Unable to start Netdata child in k8s

Suggested template:

Problem/Question

I am unable to get the netdata child pod running on a specific node in my k8s cluster. It is stuck in a fail loop because of the health check that kills it. I’ve checked the logs trying to see any error messages there, but they are normally empty, except one time I got this error, but I couldn’t find anything relevant to my issue:

Creating docker group 0
addgroup: gid '0' in use
Assign netdata user to docker group 0
Could not add group docker with ID 0, its already there probably

I don’t have docker installed on any nodes in my cluster, so I’m assuming this is something that k8s is doing.
The child is working on the other node in my cluster, and after redeploying multiple times, the issue is isolated to this node. The interesting part is I had netdata running on this node before, but I reset the cluster, and it stopped working.

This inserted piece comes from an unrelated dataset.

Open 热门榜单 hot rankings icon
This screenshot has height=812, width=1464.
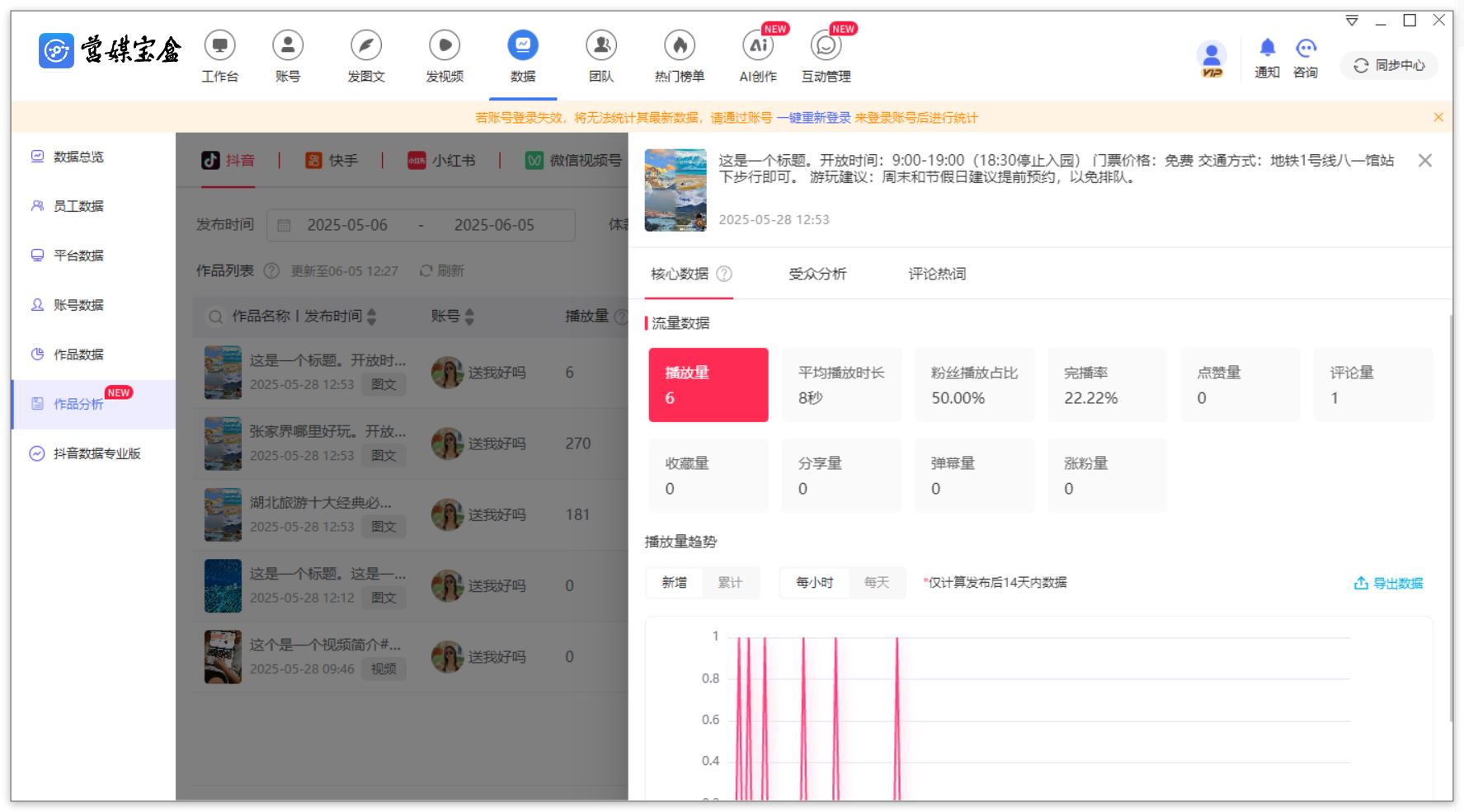[x=679, y=46]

Relevant docs you followed/actions you took to solve the issue

  • Checked the logs, no output besides the previously mentioned error.
  • Updated helm repo (1.35 came out while I was troubleshooting this, but that update did not fix anything)
  • Cleared persistent volume contents

Environment/Browser/Agent’s version etc

kubectl version --short output:

Kustomize Version: v4.5.4
Server Version: v1.24.1

helm show chart netdata/netdata output:

appVersion: v1.34.1
description: Real-time performance monitoring, done right!
home: https://netdata.cloud/
icon: https://netdata.github.io/helmchart/logo.png
keywords:
- alerting
- metric
- monitoring
maintainers:
- email: ilya@netdata.cloud
  name: Ilya Mashchenko
- email: knatsakis@netdata.cloud
  name: Konstantinos Natsakis
- email: mansour@netdata.cloud
  name: Mansour Behabadi
- email: vryumin@gmail.com
  name: Vladimir Ryumin
- email: karuppiah7890@gmail.com
  name: Karuppiah Natarajan
- email: kamikaze.ua@gmail.com
  name: Oleksii Kravchenko
name: netdata
sources:
- https://github.com/netdata/helmchart
- https://github.com/netdata/netdata
type: application
version: 3.7.18

What I expected to happen

Netdata child should start

I remember seeing sonething simular before, it was Starting netdata official container fails with `addgroup: gid '999' in use` · Issue #6251 · netdata/netdata · GitHub

I don’t understand all of that though, so I will ask someone else to help.

Hi, @neboman11.

Could not add group docker with ID 0, its already there probably

That is not a fatal error. These logs come from Netdata’s entrypoint script.

  • Did you check kubectl -n <namespace> describe pod <podname>? Usually the command provides more info and a good starting point to debug an issue with a pod.
  • Do you connect children nodes to Netdata Cloud?

Describing the pod does give me some useful information, but not enough to know the root of the problem. It just tells me that the pod is restarting because it’s failing a health check, and that it’s happening only on a specific node. I would still think that there should be something in the logs that gives me a hint, but they are completely blank. I can include some of the output of the command if you want.

I do have them setup to connect to Netdata Cloud, but neither of them show up in Cloud. The only thing I get is the parent pod, but it always shows as being offline. A weird thing about that though is the node that this is failing on that was originally working with Netdata still shows up in Cloud, but only as stale.

Are you using default liveness/readiness probs timeouts? If so, I’d try to increase both of them (e.g. timeoutSeconds 1->10).

Yes, I was, but increasing them for both the parent and child did not change anything. I did notice in the output of kubectl describe of the child pod that it is exiting with code 143 if that helps any. I’m not able to find anything useful online related to that error code though. I definitely feel like this is somehow related to my node still appearing in Netdata Cloud as stale, since it’s the same node that is having this issue. I don’t have any idea how to troubleshoot that end of it though.

I think you interpret the 143 exit code as 128+15. And 15 is SIGTERM.

Is that sigterm just from it failing the liveliness check though? It still doesn’t explain why it fails to start to begin with or why the node is stale in Cloud. I also don’t see any documentation as to what the stale status means beyond a GitHub issue that isn’t very informative. Is there anything I can try to test or run that will help isolate the root or narrow down what might be causing this?